### The problem
Return the records below word for word.

### Supplied material
• • • • • • •

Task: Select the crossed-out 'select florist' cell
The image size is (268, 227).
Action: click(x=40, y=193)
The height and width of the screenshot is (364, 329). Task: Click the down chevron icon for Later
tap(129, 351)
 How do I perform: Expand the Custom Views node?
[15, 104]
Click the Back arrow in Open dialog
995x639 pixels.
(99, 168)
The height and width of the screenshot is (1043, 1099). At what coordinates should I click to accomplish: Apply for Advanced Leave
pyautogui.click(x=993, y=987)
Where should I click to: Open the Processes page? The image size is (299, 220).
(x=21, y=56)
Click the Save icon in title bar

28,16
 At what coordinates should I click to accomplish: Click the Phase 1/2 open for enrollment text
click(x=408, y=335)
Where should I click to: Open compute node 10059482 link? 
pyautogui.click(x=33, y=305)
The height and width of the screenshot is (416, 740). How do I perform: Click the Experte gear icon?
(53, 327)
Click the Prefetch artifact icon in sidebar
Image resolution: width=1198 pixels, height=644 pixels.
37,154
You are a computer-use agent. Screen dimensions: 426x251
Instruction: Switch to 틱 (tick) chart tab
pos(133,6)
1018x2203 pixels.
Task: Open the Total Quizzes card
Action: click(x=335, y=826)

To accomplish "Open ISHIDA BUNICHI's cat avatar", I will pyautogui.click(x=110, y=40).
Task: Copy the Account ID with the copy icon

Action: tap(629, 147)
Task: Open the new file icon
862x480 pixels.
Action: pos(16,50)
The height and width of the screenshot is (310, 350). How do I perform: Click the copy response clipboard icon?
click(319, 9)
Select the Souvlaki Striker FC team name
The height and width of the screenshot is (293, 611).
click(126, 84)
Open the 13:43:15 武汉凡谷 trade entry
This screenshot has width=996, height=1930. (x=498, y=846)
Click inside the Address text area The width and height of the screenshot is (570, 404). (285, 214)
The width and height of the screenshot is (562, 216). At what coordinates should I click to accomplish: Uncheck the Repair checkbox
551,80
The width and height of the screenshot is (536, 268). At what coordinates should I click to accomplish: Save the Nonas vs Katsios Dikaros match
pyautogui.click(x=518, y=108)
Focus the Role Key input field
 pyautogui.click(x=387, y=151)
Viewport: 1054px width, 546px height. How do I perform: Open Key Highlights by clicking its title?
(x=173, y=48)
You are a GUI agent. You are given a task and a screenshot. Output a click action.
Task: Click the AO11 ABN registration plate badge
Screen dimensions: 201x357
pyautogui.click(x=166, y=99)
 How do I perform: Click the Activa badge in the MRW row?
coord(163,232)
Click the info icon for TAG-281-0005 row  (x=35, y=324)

• • • • • • •

### Task answer
Task: Select the crossed-out 'select florist' cell
The image size is (268, 227).
Action: click(x=40, y=193)
The height and width of the screenshot is (364, 329). Task: Click the down chevron icon for Later
tap(129, 351)
 How do I perform: Expand the Custom Views node?
[15, 104]
Click the Back arrow in Open dialog
995x639 pixels.
(99, 168)
The height and width of the screenshot is (1043, 1099). At what coordinates should I click to accomplish: Apply for Advanced Leave
pyautogui.click(x=993, y=987)
Where should I click to: Open the Processes page? The image size is (299, 220).
(x=21, y=56)
Click the Save icon in title bar

28,16
 At what coordinates should I click to accomplish: Click the Phase 1/2 open for enrollment text
click(x=408, y=335)
Where should I click to: Open compute node 10059482 link? 
pyautogui.click(x=33, y=305)
The height and width of the screenshot is (416, 740). How do I perform: Click the Experte gear icon?
(53, 327)
Click the Prefetch artifact icon in sidebar
Image resolution: width=1198 pixels, height=644 pixels.
37,154
You are a computer-use agent. Screen dimensions: 426x251
Instruction: Switch to 틱 (tick) chart tab
pos(133,6)
1018x2203 pixels.
Task: Open the Total Quizzes card
Action: click(x=335, y=826)

To accomplish "Open ISHIDA BUNICHI's cat avatar", I will pyautogui.click(x=110, y=40).
Task: Copy the Account ID with the copy icon

Action: tap(629, 147)
Task: Open the new file icon
862x480 pixels.
Action: pos(16,50)
The height and width of the screenshot is (310, 350). How do I perform: Click the copy response clipboard icon?
click(319, 9)
Select the Souvlaki Striker FC team name
The height and width of the screenshot is (293, 611).
click(126, 84)
Open the 13:43:15 武汉凡谷 trade entry
This screenshot has width=996, height=1930. (x=498, y=846)
Click inside the Address text area The width and height of the screenshot is (570, 404). (285, 214)
The width and height of the screenshot is (562, 216). At what coordinates should I click to accomplish: Uncheck the Repair checkbox
551,80
The width and height of the screenshot is (536, 268). At what coordinates should I click to accomplish: Save the Nonas vs Katsios Dikaros match
pyautogui.click(x=518, y=108)
Focus the Role Key input field
 pyautogui.click(x=387, y=151)
Viewport: 1054px width, 546px height. How do I perform: Open Key Highlights by clicking its title?
(x=173, y=48)
You are a GUI agent. You are given a task and a screenshot. Output a click action.
Task: Click the AO11 ABN registration plate badge
Screen dimensions: 201x357
pyautogui.click(x=166, y=99)
 How do I perform: Click the Activa badge in the MRW row?
coord(163,232)
Click the info icon for TAG-281-0005 row  (x=35, y=324)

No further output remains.